Although Turkey is a member of NATO, Erdogan has increasingly charted for Turkey a foreign policy independent of the Western military alliance. This includes developing a friendly relationship with Russia, despite the historical animosity between the two countries, and despite Russia’s hostile stance towards NATO countries in general.
In 2020, Turkey purchased a number of S-400 air defense systems from Russia, leading President Trump to impose sanctions on the country near the end of his first term. (Incidentally, Russia also sold S-400s to Iran, and the air defenses failed to shoot down a single Israeli jet during their brief war this summer.)
Turkey’s foreign policy has also diverged from that of its NATO allies with respect to the Middle East. Erdogan dreams of recreating the glory of the Ottoman Empire, complete with a sectarian Islamism, turning Turkey away from decades of secular governance. As a result, Erdogan’s Turkey remains friendly with Islamist groups associated with the Muslim Brotherhood, and it seeks to aggressively expand its influence throughout the region.
This policy leads Turkey to clash with non-Islamic governments, such as Armenia, the region’s only Christian-majority country, and Israel, the region’s only Jewish-majority country. In late 2024, several senior Hamas officials moved from Qatar to Turkey, a sign of the ongoing friendship between Erdogan’s government and the jihadist group that seeks Israel’s “annihilation.”
As recently as this week, Erdogan doubled down on vilifying Israel and exonerating Hamas. “I don’t see Hamas as a terrorist organization. On the contrary, I see it as a resistance group. … They are using what they have to try to defend themselves,” he insisted in a Monday interview in New York City. Meanwhile, he declared the war in Gaza was “completely a genocide … caused by Netanyahu.”
Turkey also has a troubling record of religious persecution, stretching all the way back to the Armenian genocide (1915-1916), which it still officially denies. From 2016 to 2018, Turkey illegitimately imprisoned American pastor Andrew Brunson, until the Trump administration successfully secured his release. In 1971, Turkey shuttered an Orthodox Christian seminary near Istanbul, but Erdogan recently suggested his government might allow it to reopen.
Surprisingly, a thawing in the relationship between Turkey and the U.S. came as an outworking of Erdogan’s Islamist regional aggression. Throughout the decade-long Syrian civil war, Turkey backed the Islamist rebels holed up in northwest Syria, against the Assad regime in Damascus. In December 2024, Assad’s regime collapsed, and these Islamist rebels marched southward, capturing Damascus without a fight and establishing themselves as a new central government. (In toppling Assad, Turkey wrested regional power away from its supporters, Russia and Iran.)

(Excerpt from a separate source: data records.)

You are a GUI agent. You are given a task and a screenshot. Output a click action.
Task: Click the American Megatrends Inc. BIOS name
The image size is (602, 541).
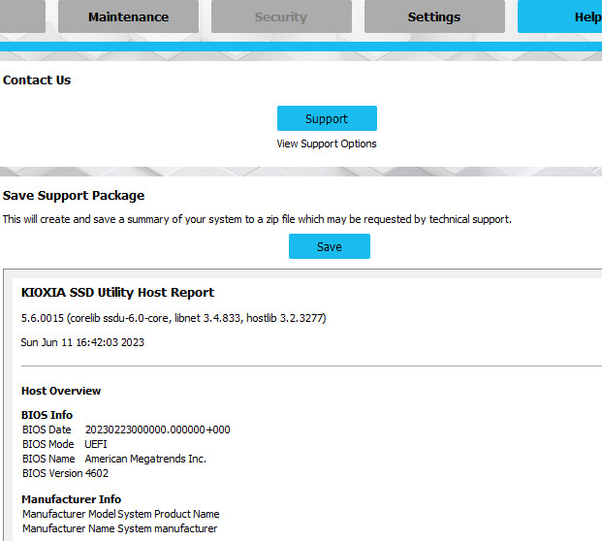[x=145, y=459]
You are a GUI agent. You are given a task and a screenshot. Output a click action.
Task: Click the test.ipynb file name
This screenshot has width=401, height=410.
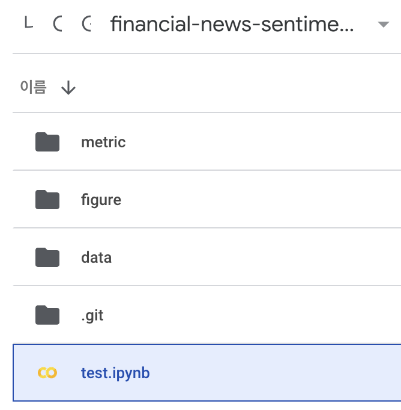click(x=115, y=373)
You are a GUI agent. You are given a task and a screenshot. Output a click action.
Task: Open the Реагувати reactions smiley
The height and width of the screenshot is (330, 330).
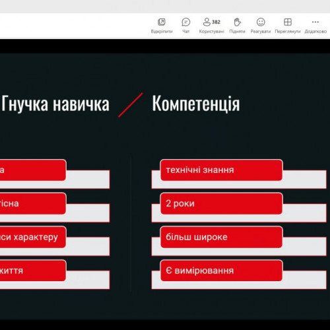(x=261, y=22)
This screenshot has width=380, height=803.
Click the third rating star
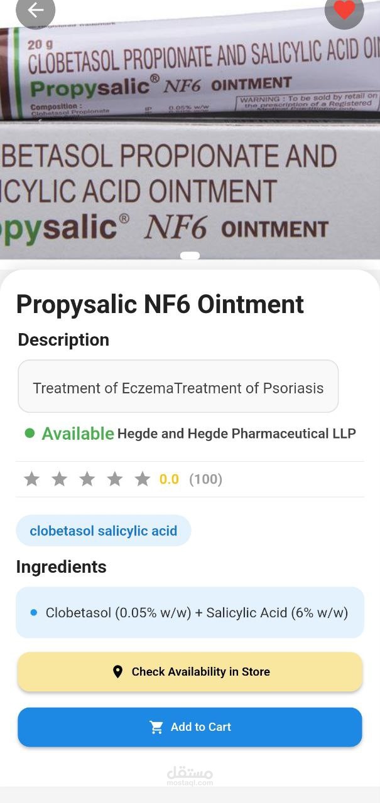pos(87,479)
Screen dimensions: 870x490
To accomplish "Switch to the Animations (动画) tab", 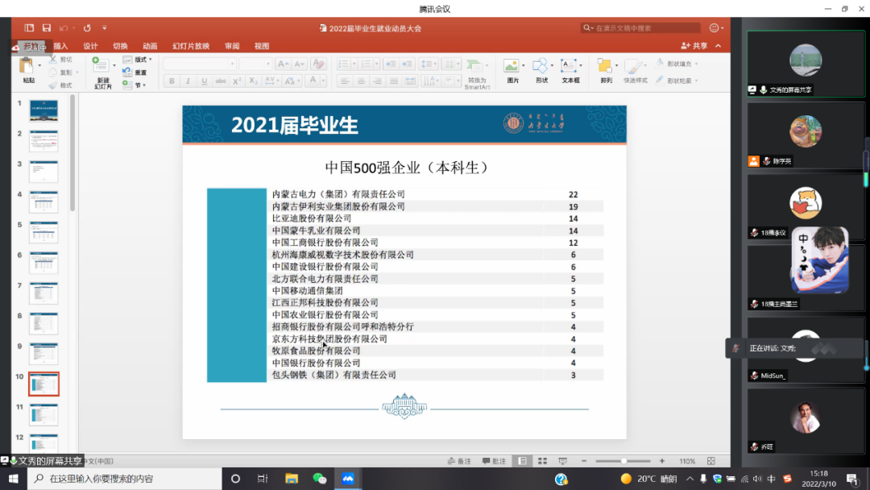I will pyautogui.click(x=150, y=46).
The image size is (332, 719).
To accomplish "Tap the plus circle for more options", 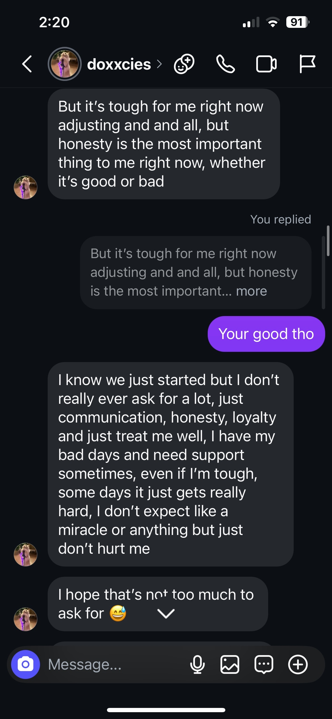I will [298, 664].
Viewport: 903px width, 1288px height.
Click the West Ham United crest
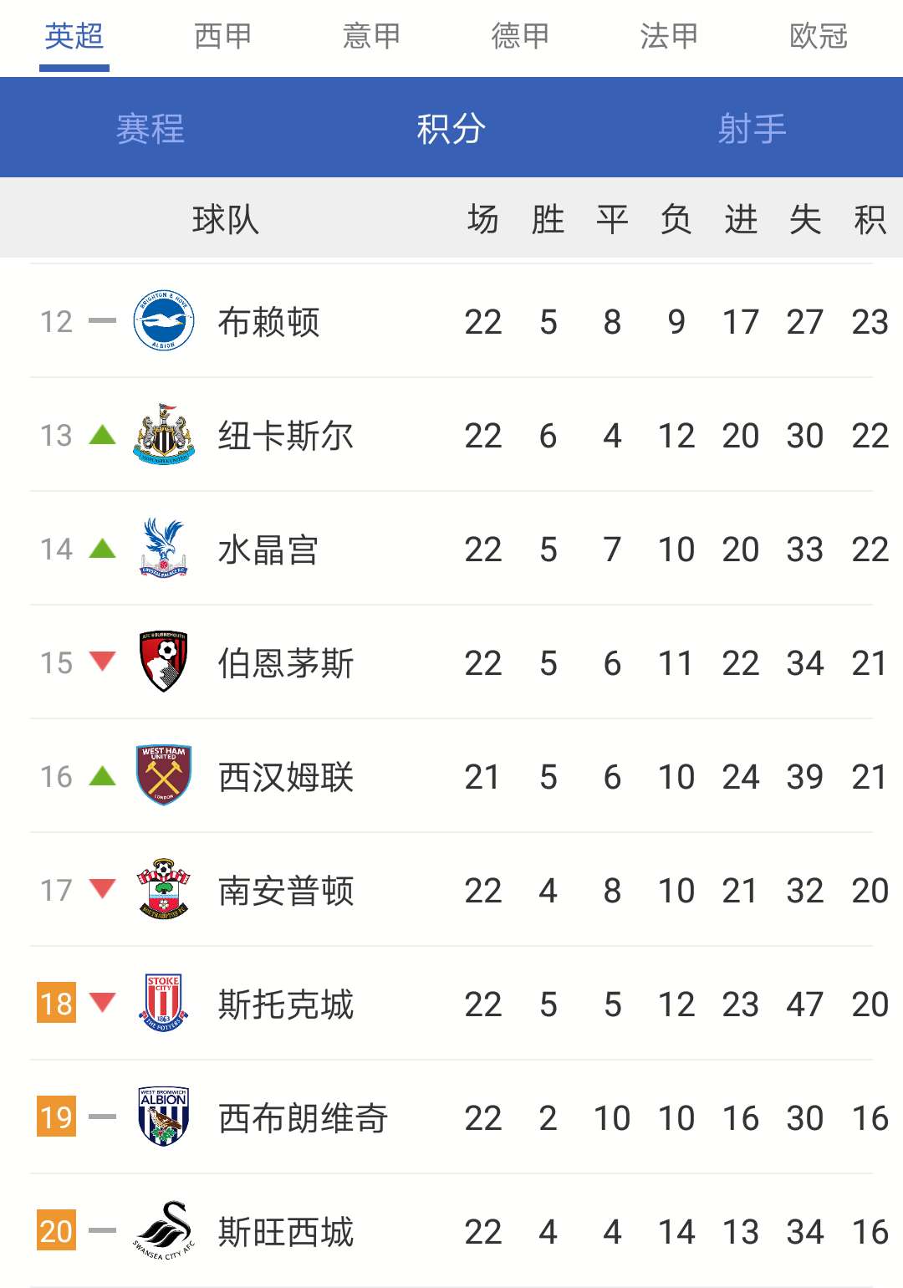161,776
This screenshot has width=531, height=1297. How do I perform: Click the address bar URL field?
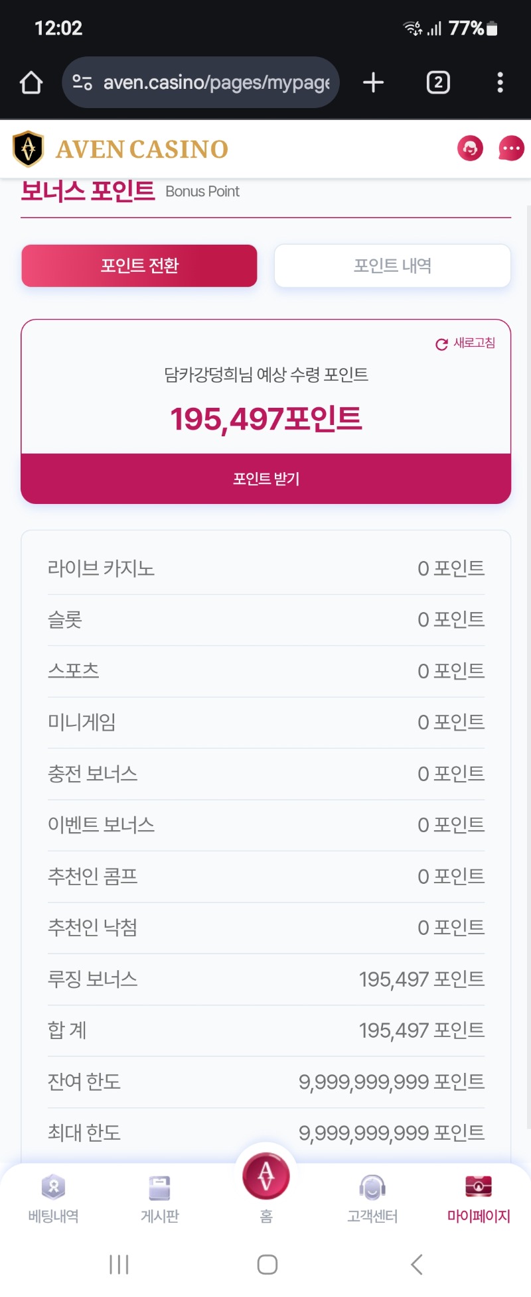pos(216,82)
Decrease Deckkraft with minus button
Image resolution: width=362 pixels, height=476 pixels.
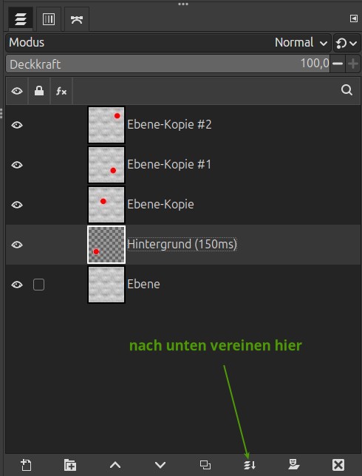[x=338, y=64]
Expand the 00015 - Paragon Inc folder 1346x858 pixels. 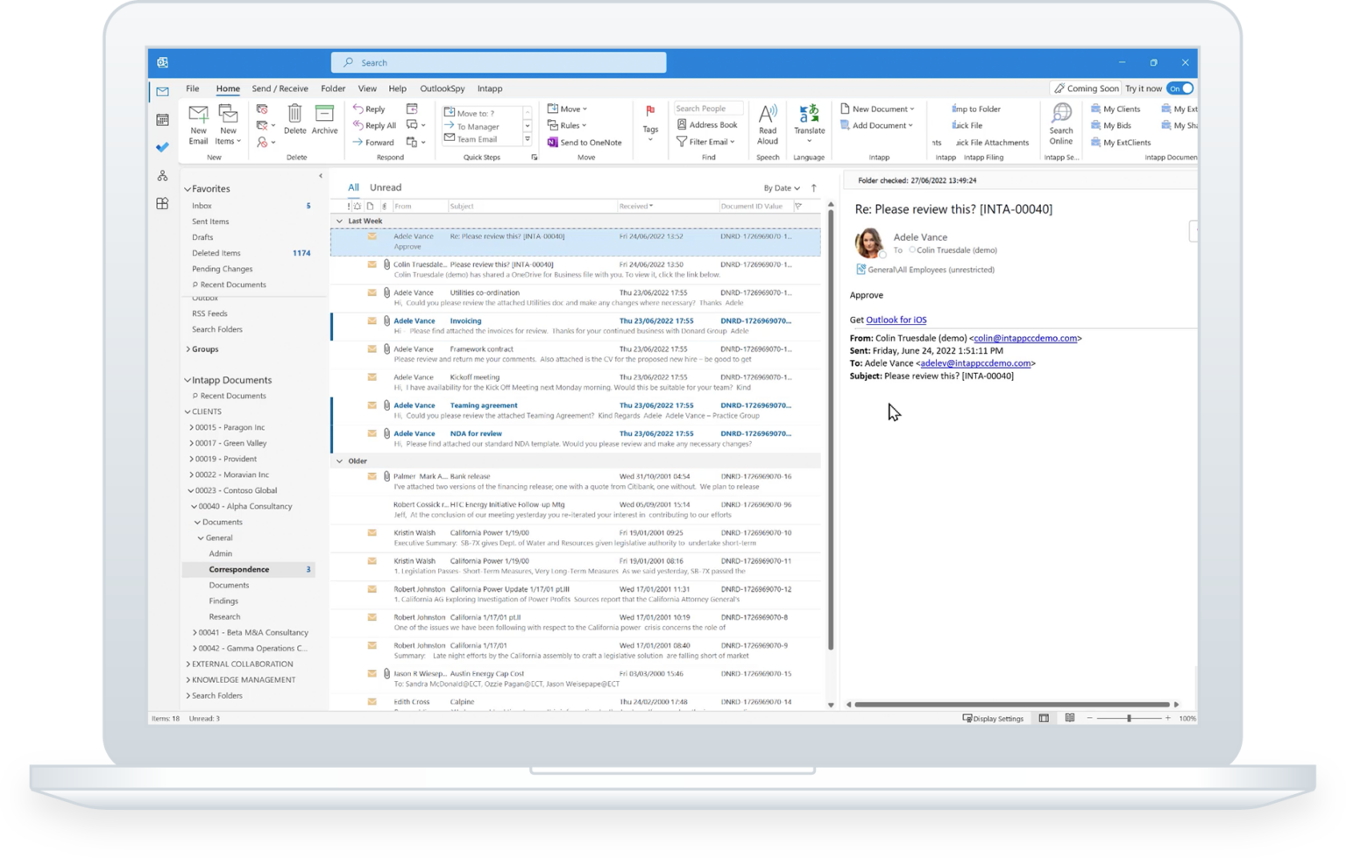pyautogui.click(x=193, y=426)
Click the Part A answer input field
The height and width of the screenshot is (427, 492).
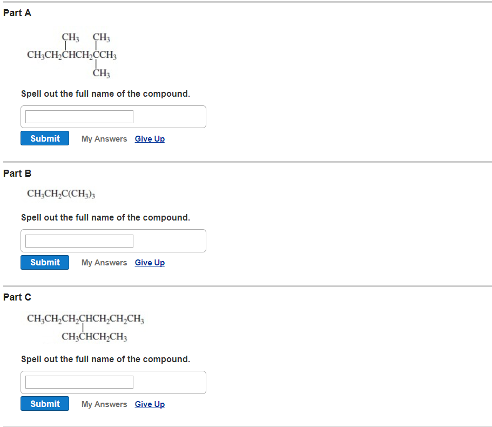[78, 116]
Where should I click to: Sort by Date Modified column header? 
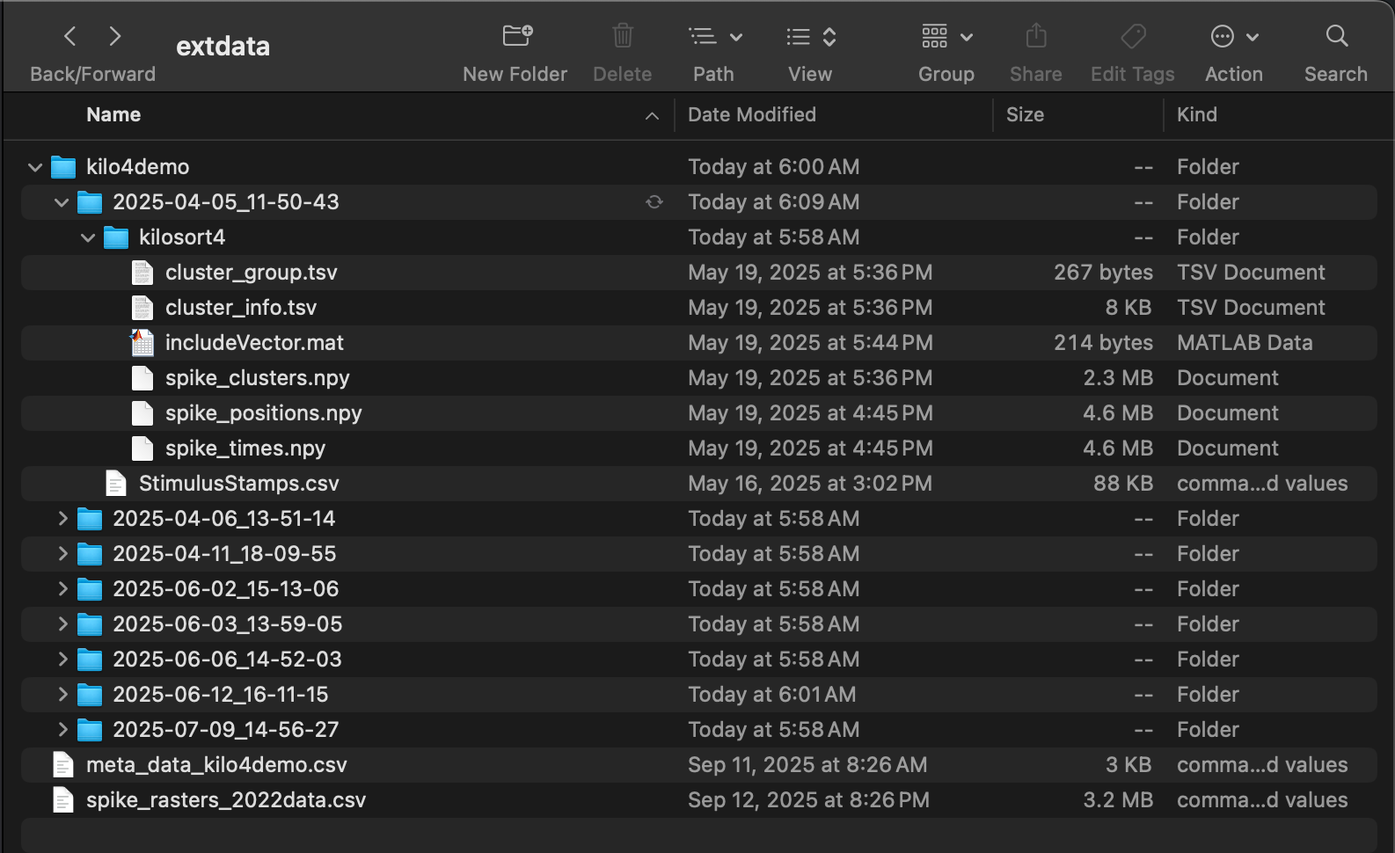point(751,114)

While Israel has understandable doubts about the character of this new government, the Trump administration has thus far given the new regime the benefit of the doubt, working to help it stabilize the country. This gives Trump and Erdogan a common objective in the Middle East, from which to build further working relations.
For its part, Turkey seeks an end to U.S. sanctions, so that it can purchase advanced F-35 fighter jets. Turkey already boasts the second-most powerful military in NATO, behind the U.S., and American fighters would make the military even stronger. Trump told reporters that sanctions on Turkey could be lifted “very soon,” and that he expected that Erdogan would “be successful in buying the things that he wants to buy.”
Joshua Arnold is a senior writer at The Washington Stand.